I don’t mean to bash anybody in their midst of prepping for a show by posting this.  I too, thought for a while I had to do cardio on an empty stomach to lose fat and eat my boring ass meal every 2-3 hours to “keep my metabolism going” and avoid carbs after lunch. The truth is, my metabolism suffered after a hard core keto-diet I was put on after my last show,  I noticed lack of energy, my body not recovering as well as it has before, and many other signs that I found worrying.  I lost interest in food (which is amazing considering my background I mentioned earlier as a chef and food enthusiast),  and  while I thought I ate so much (most of the foods were vegetables and low in calories so the “amount” seem larger than real life) I was still feeling I missed out on some things.  When the euphoric feeling of stepping on stage and placing well dissipated, I was still left with me, and wanting more out of life than just obsessing about my next work out.

So… enter my vegan lifestyle in October of 2013, and I found a wonderful new way of living!
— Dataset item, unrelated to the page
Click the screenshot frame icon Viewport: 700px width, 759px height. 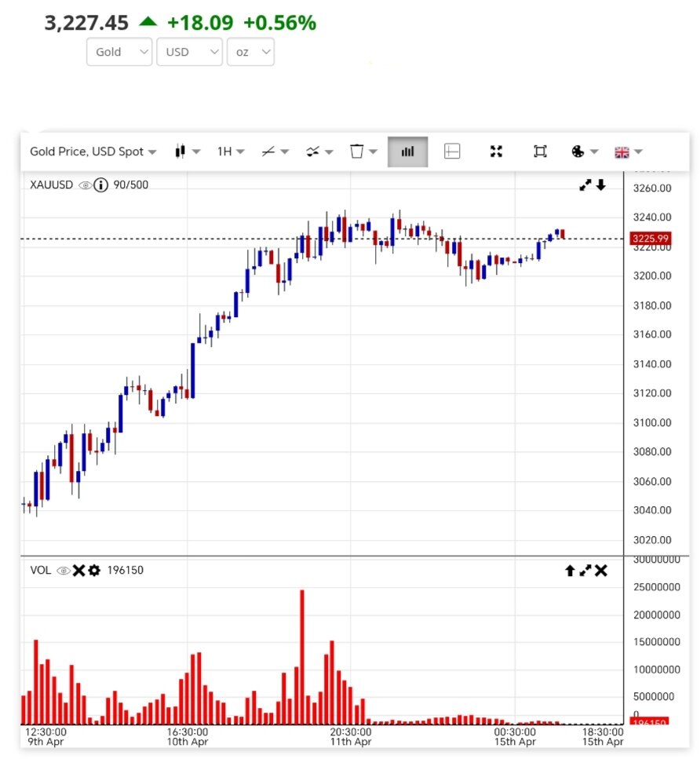pos(540,151)
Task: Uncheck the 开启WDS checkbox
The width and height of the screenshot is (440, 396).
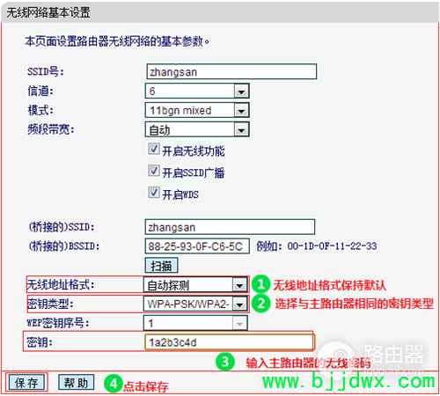Action: tap(154, 193)
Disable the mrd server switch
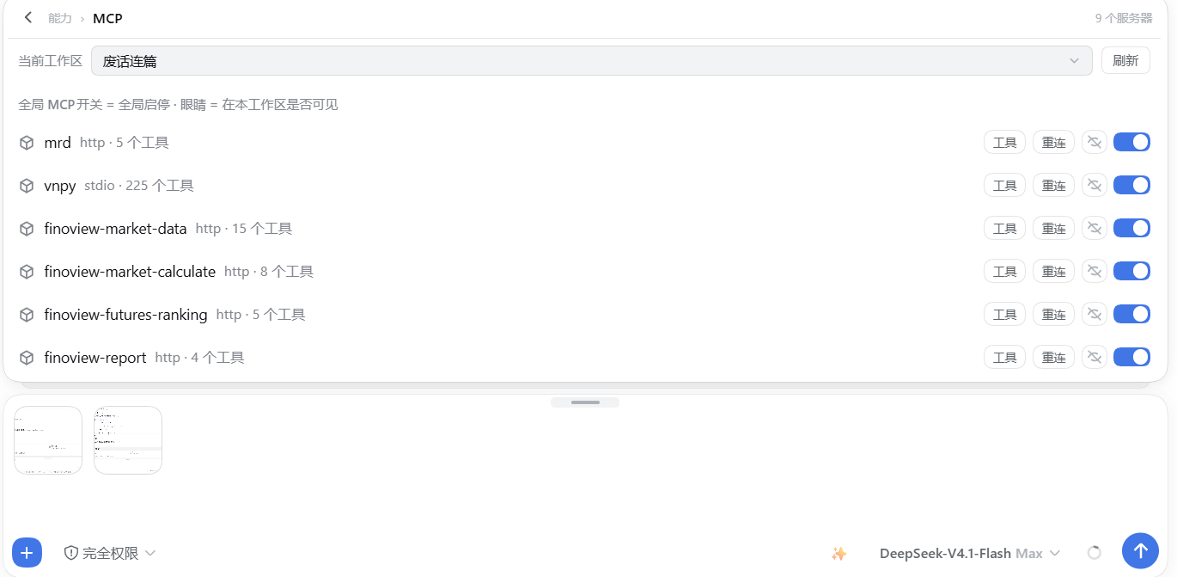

Imagine, I am lean still – and have tons of energy – and I get to eat a ton of fruit, nuts, dried fruits, maple syrup, beans, rice, potatoes, vegetables in all shapes and forms.. and you guessed it: lots of protein!!!

There is a spiritual awakening involved also with eating plant based… while before, I used to scoff at vegans thinking they all ate “rabbit food” and all drank wheat grass juice every two hours, I am amazed that I now feel my food choices have EXPANDED, not being limited, and I look forward to, and at the same time am overwhelmed, each week when I go shopping, as everything I make as my weekly meals are not only healthy, wholesome and good for me, but low in fat, high in nutrients and most importantly: extremely delicious!!  I feel lighter and happier, because I highly believe that if I consume a living being’s body that was tortured and killed, their energy transfers into my body. I can honestly say that I am smiling both on the inside and outside now, knowing that I don’t have to put myself through nightmarish routines just because I want to look good in a two-piece. Now I eat what I want and look how I want while smiling all the way!!  I win – and so can you! 🙂

I have a mission this year, and that is to show you all, in pictures and in words, that it is possible to be healthy looking, MUSCULAR and fit and fabulous, eating plant based foods only, steering away from the “bro-science” of the traditional bodybuilding diets (which are SO bad for you, both metabolically and spiritually – who the hell wants to eat boiled chicken and broccoli- unseasoned- for the rest of their life- just to look “shredded”??) and to include every food in the universe that is wholesome and organic, natural and flavorful… one meal at a time.

To all of you who still think you need to follow  the recipe of  a super low calorie, monotonous and boring diet followed by 1-2 hours of cardio a day after your regular weight training, I’ve got news for you: You don’t!!   Progress pictures to follow in the spring and summer along with more news, info and motivation!